Seruan ini disampaikan dalam Seminar Regional tentang Dekolonisasi yang diselenggarakan oleh Komite Khusus Dekolonisasi Perserikatan Bangsa-Bangsa (C-24).

Dalam pidatonya, Bomanak mengingatkan pentingnya solidaritas antara masyarakat yang pernah dijajah, serta menekankan sejarah kekerasan bersama yang dialami oleh rakyat Timor-Leste dan Papua Barat. Ia menggambarkan perjuangan dekolonisasi bukan hanya sebagai proses politik, tetapi sebagai ritual suci yang harus dijalani secara jujur dan adil.

“Pembebasan dari invasi penjajah dan kebiadaban adalah ritual suci bagi setiap orang yang dijajah.
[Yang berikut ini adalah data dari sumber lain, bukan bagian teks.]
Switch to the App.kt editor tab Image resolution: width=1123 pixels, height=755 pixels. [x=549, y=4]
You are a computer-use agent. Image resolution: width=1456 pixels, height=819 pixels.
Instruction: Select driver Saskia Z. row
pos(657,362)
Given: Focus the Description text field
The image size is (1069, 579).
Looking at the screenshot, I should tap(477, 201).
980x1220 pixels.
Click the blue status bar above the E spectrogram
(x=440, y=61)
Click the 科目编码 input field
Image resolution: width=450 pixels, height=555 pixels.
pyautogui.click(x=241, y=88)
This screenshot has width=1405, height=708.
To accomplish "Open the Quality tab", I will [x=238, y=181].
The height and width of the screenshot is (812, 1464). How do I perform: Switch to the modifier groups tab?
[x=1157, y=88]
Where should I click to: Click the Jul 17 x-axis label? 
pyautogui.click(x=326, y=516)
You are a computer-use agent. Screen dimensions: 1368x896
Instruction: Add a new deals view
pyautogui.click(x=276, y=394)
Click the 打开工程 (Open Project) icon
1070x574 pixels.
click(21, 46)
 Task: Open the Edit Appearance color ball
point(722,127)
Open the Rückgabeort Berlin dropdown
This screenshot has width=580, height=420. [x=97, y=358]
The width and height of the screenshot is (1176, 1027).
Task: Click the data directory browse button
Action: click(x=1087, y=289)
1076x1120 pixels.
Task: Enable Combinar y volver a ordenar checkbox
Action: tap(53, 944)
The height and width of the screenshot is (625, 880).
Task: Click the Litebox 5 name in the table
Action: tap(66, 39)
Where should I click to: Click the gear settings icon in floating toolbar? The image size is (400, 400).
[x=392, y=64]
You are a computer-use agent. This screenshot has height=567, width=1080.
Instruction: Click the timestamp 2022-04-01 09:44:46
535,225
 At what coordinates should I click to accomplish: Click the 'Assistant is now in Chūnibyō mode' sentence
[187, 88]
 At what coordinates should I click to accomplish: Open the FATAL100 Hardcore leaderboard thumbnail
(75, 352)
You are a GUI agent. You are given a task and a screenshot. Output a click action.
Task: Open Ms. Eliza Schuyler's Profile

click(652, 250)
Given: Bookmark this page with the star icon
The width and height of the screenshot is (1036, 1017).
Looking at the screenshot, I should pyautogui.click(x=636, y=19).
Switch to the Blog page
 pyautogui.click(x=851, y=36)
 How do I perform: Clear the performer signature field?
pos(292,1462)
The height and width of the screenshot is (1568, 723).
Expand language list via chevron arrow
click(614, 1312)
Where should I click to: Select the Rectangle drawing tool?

Sebuah ritual suci yang tidak dapat digantikan oleh tipu daya yang nyata, dengan Kedermawanan Batik dan dengan revisionisme sejarah,” ujar Bomanak.

Lebih lanjut, ia menyatakan bahwa kisah sejarah Papua Barat dan Timor-Leste memiliki akar penderitaan yang sama invasi militer dan genosida namun masih menyisakan satu bab terakhir.

“Sejarah bersama Papua Barat dengan Timor-Leste, invasi dan genosida, membutuhkan satu bab terakhir agar kebebasan juga menjadi kemenangan bersama kita. Bab itu adalah pembebasan Papua Barat.”

Seruan ini muncul dalam konteks meningkatnya perhatian internasional terhadap isu dekolonisasi dan hak penentuan nasib sendiri. Papua Barat, yang sejak 1969 berada di bawah kendali Indonesia melalui proses yang kontroversial, hingga kini masih memperjuangkan pengakuan kemerdekaan secara internasional.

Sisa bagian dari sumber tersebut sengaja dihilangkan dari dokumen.